Reproducibility & Reversibility
Completion of frailty assessment also involves clinical judgement, in part subjective, where assumptions can impact scoring. Robust assessment may also depend on the clinician’s experience in the care of the elderly. Factors assessed such as weakness, malnourishment, and physical endurance are modifiable especially with allied health input. Frailty scoring may therefore change over time. Furthermore, frailty scores in myeloma are commonly reported as they correlate with poor survival outcomes.

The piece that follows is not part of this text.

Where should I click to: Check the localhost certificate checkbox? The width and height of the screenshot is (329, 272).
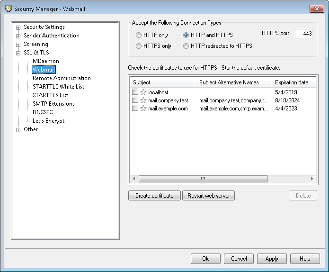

Future studies could explore frailty assessment and its role in measuring ability to tolerate a treatment regimen not only for duration of therapy but its association with toxicities and impact on health-related quality of life.
Awareness
Traditionally, academic conversations on frailty that explore ‘when is less more?’ are found in Palliative Care or Geriatric Journals, which silos frailty away from academic reviews on optimal treatment found in mainstream myeloma literature. The Paper by Murillo and colleagues (2018) discussing the credentials of the IMWG’s frailty score is found in the Journal of Geriatric Oncology, not in a haematology journal.
Tools are tools.
Tools exist to guide, inform, qualify, and strategize. Perhaps the lack of widespread, routine frailty assessment we found in our brief review, indicates that clinical judgement has been working to date? Assessment of suitability of elderly MM patients for intensity of therapy is complex. Whilst frailty assessment is an important component of identifying appropriate therapy for an individual patient, treatment decisions are made within a complex patient-centred paradigm, that considers a broader range of issues, not restricted to those listed within frailty tools. Furthermore, frailty assessment is a process to be undertaken over time and not only at diagnosis. Formal frailty assessment can inform treatment choice but also guide referral for assistance with modifiable health and lifestyle factors which aim to improve health, reduce frailty and possibly re-inform treatment choice.
Concluding comment
Assessing frailty in myeloma is not a new concept, nor is there a lack of tools to do so. With an increasing number of therapies available to treat myeloma, and a treatment trajectory of successive lines of therapy over increasing number of years, continued improvements in survival will require patients to tolerate more therapies over longer periods of time. Whilst formal frailty assessment has a role in optimising intensity of therapy it can occur alongside clinical judgment within a multidisciplinary framework of patient-centred care. Frailty evolves, and so must our approach to individual assessment.